We were a very international group: American, Japanese, Australian, English and very sociable: after rehearsals or read-throughs we always went out for drinks and a bite to eat. The American Club was a favorite hangout. And a pub called Gaslight was another. Bill and I were assigned to direct Orwell’s Animal Farm. It was a great success. And of course, we became closer and closer. Bruce and I were estranged by then and much to our shock discovered he was having an affair with Bill’s wife. So, it was the 70s, go mad as they say. We were married on Valentine’s Day 1974 in a civil ceremony that I did not have to be present at – the same as when we got divorced: I didn’t have to be present at that either. Meanwhile, Bruce and I did get divorced in Geneva, very amicably, and remained good friends for the duration. He actually fell in with an Australian woman, married her, and ended up in Kenya. I have long lost touch with him.
So Bill and I moved into a huge old Japanese house in the Azabu area of Tokyo. We had a great time together. Lots of traveling, lots of parties, lots of drinking and smoking. By this time I was working for IBM Japan for legal counsel Michel Berthier. This was during the US Government vs. IBM. A very interesting case and IBM would never be the same again. Bill was restless with BTA claiming the head guy was a Russian spy. He hooked up with this Australian chap and they were going to run a hostel in Kurashiki in Southern Japan. That plan fell through when the other guy backed out.

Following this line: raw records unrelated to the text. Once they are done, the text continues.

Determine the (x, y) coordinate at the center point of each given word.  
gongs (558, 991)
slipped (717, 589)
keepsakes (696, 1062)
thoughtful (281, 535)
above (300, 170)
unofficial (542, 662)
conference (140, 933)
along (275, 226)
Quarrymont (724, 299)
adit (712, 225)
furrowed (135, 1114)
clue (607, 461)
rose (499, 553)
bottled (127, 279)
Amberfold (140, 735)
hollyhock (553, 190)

Anyway, we returned to England. I met his parents for the first time. They lived in an 800-year-old house in Penn, Bucks. His mother, Margaret, was originally from Bristol and had been a school teacher. His father, Jim was the village greengrocer and used to have his shop in the front of the house in what was now called the front room. His father, who had lost a leg while working for British Rail in London, lived with them. Clumping downstairs every month slamming his rent money on the kitchen counter and uttering “Here’s rent.” To anyone who happened to be listening. He was a very annoying man and eventually died at the age of 96 of natural causes. He apparently started to go downhill when at age 90 he could no longer put up his summer runner beans.
They didn’t like me and I didn’t care for them. She was very possessive of Bill and the father-in-law was gaga to the point that you could not have a conversation with him. Today we call it Alzheimer’s or early-onset dementia. She was one of the worst cooks I have ever come across in my life save for Ann Turner by way of New Zealand, my BFF in Tokyo.